- **EXERCISE AIM**
From the forum thread on the 1995 Nissan pickup that burns oil, reproduce word for word the part that opens with the words containing "When was the" and closes with "seafoam might help.".

- **SELECTED TEXT**
=== Section Start ===

# 1995 nissan 4x4 pickup burns oil



## tealonwheels4x4 (Apr 21, 2011)

137090 miles on the motor, i noticed its running rough and that it was dipping around 700 rpm in Neutral so i adjusted the idler to about 850 900 in neutral now and it calmed down a bit. but to no surprise continued to idle rough after a few hours, and so i changed the spark plugs and cables i noticed the spark plugs were pretty black i changed them out and once again a slight improvement but still vibrating and feeling a bit rough. so to my demise i noticed it was burning oil and drinking a bit of coolant. there was no evidence of coolant in my oil so that was a relief my oil wasnt foamy or of any weird composure no water in it either. i have not seen any oil leaks so i switched to full synthetic oil, still a bit rough, and the smell of burning rich and burning oil comes out of my exhaust and i can even smell it in the cab when the windows are down and im stopped. Anything else i can do any ideas? i am in love with this truck and am just a bit frustrated by this new problem other than the darned odometer sticks sometimees and reads the wrong speeds  guess its a common problem in these trucks. also i have noticed on one occasion on a cold morning my exhuast was emitting a small puff of white smoke but it went away after driving for a little bit. any help or suggestions?? thank you very much.:givebeer: :balls:


----------



## SPEEDO (Jun 9, 2003)

White smoke, cold morning.. its kinda like when you go out on a cold morning, you can see your breath, vehicles do the samething until they warm up.
When was the last time any maintenance was done? have you checked the pcv? 4cyl or V6?


----------



## tomit (Jul 2, 2004)

White smoke + cold engine = oil in exhaust; when catalytic converter heats up it burns the oil. Stuck oil control piston ring or worn valve seals or bad/stuck pcv? Radiator fluid disappearing - bad hoses or cracked radiator? 

The oil is killing your catalytic converter.

Auto-RX or seafoam might help.

Good luck.

Tom


----------



## tealonwheels4x4 (Apr 21, 2011)

Its a 4cyl 4x4 and the engine light has come on and i have neglected to check codes because i broke the sensor on the air filter i think its called the IAC sensor and noticed it came on right after that sensor cable was broken, once i get that new sensor i will have to check the codes if still is on and possibly change my pcv valve probably is something trivial like that, just havent really had a whole lot of time or money to pour into it. but i will pick up the seafoam on my way to work and use it when i put in some gas. ill keep it updated, so far havent seen anymore white smoke and the radiator seems to keep its water level now after i flushed it, 
:loser:


----------



## SPEEDO (Jun 9, 2003)

a new intake air temp sensor runs about $50 and pcv about $10 (oem parts online) might also check the little filter inside the air cleaner (for the pcv)


----------



## tealonwheels4x4 (Apr 21, 2011)

1995 nissan hardbody 4x4 4 cyl. well i bought the seafoam and i put it in the gas tank but it says i should put some in a vacum line and im not sure which one to put it in so i dont mess anything up can someone offer some help as to which line i should put the seafoam in
? thank you.


----------

=== Section End ===

- **SOURCE MATERIAL**

=== Section Start ===

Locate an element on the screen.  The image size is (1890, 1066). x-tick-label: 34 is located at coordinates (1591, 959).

=== Section End ===
=== Section Start ===

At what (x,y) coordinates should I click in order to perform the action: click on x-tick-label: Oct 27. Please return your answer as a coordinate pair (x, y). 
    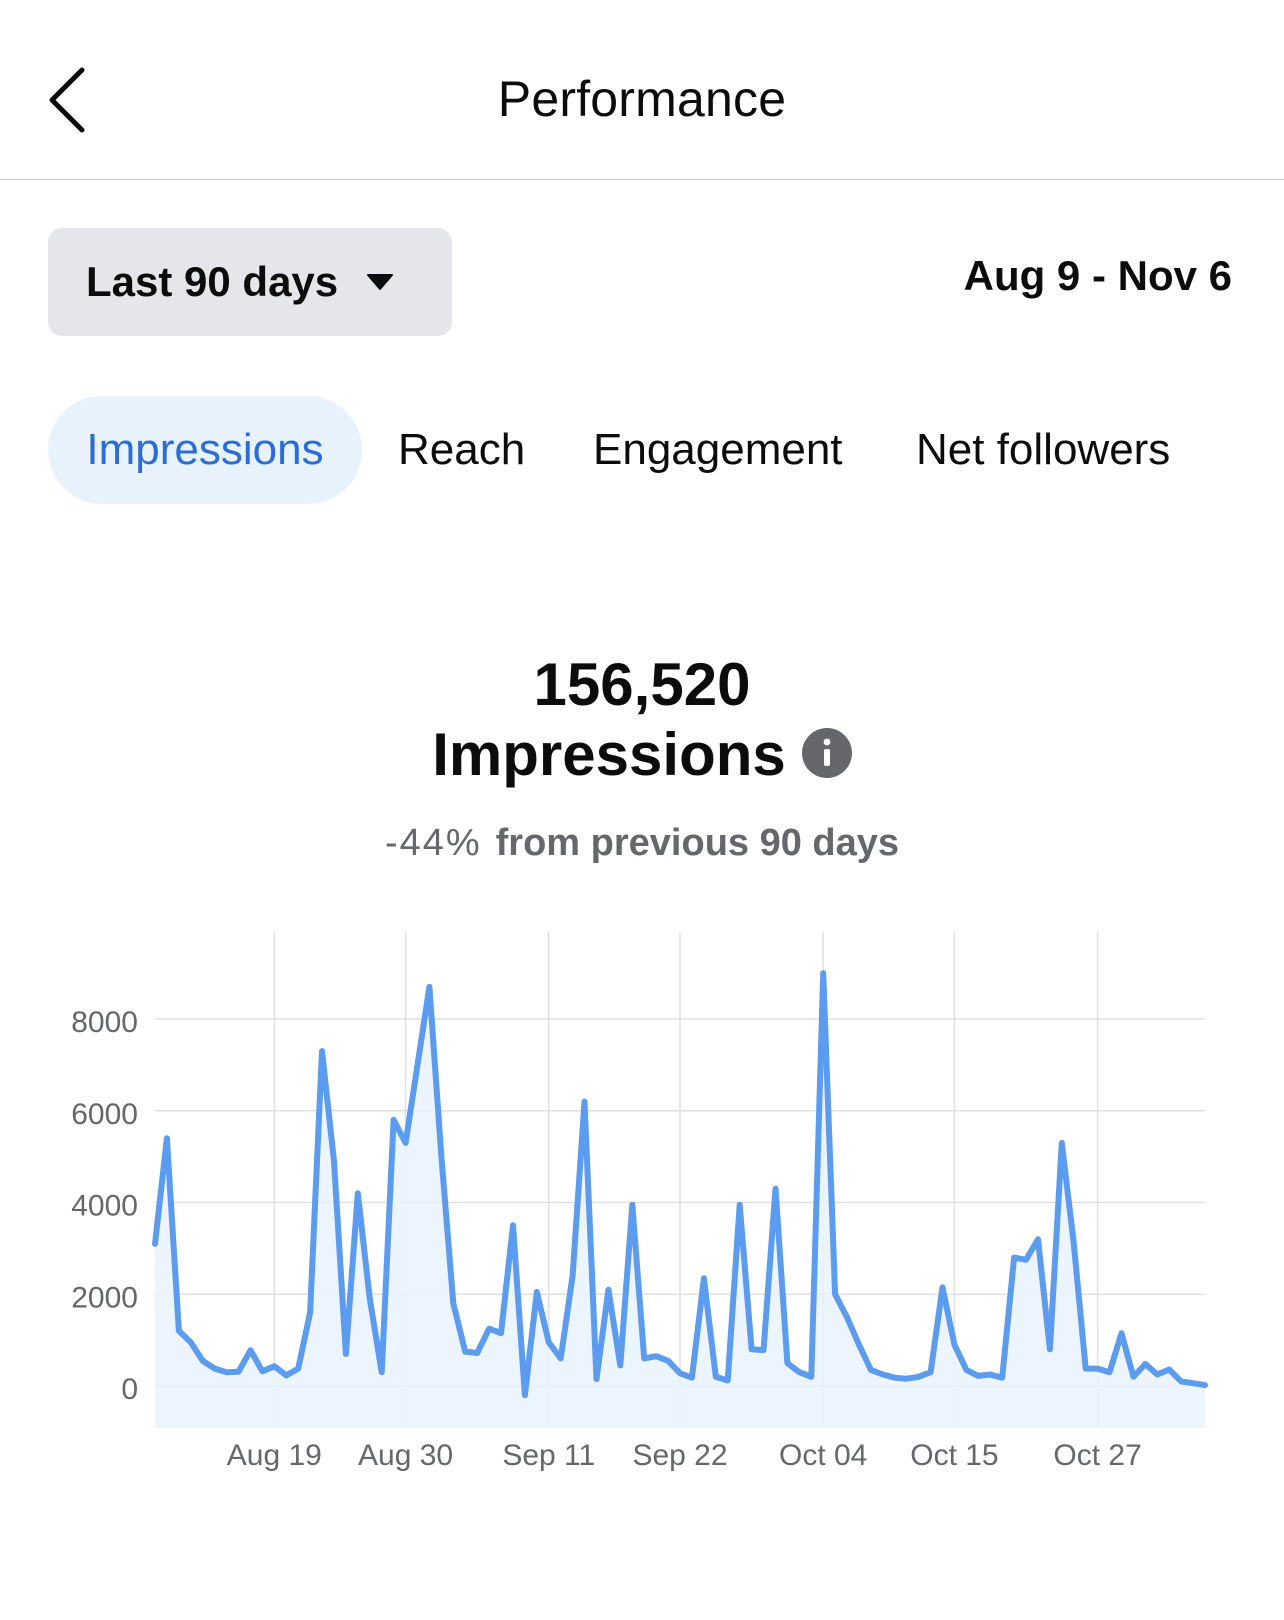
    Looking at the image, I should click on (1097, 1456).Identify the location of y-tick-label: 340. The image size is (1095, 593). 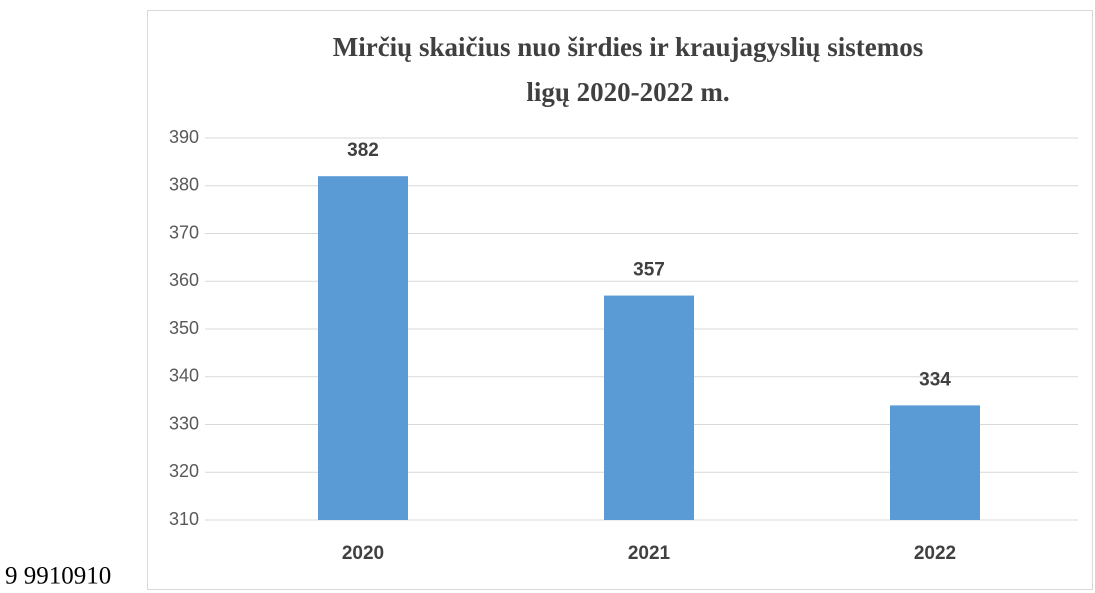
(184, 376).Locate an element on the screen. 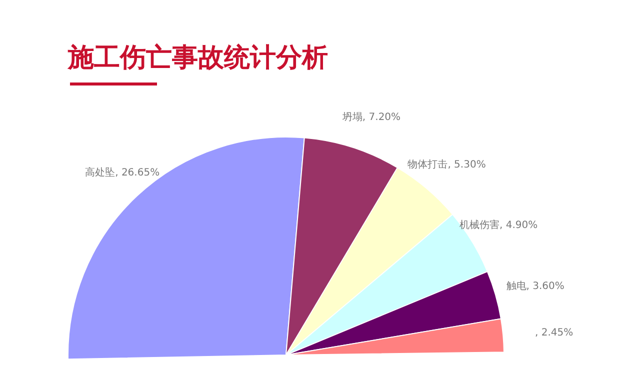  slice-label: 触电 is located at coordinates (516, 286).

=== Section End ===

- **SOLUTION FOR THIS EXERCISE**
When was the last time any maintenance was done? have you checked the pcv? 4cyl or V6?


----------



## tomit (Jul 2, 2004)

White smoke + cold engine = oil in exhaust; when catalytic converter heats up it burns the oil. Stuck oil control piston ring or worn valve seals or bad/stuck pcv? Radiator fluid disappearing - bad hoses or cracked radiator? 

The oil is killing your catalytic converter.

Auto-RX or seafoam might help.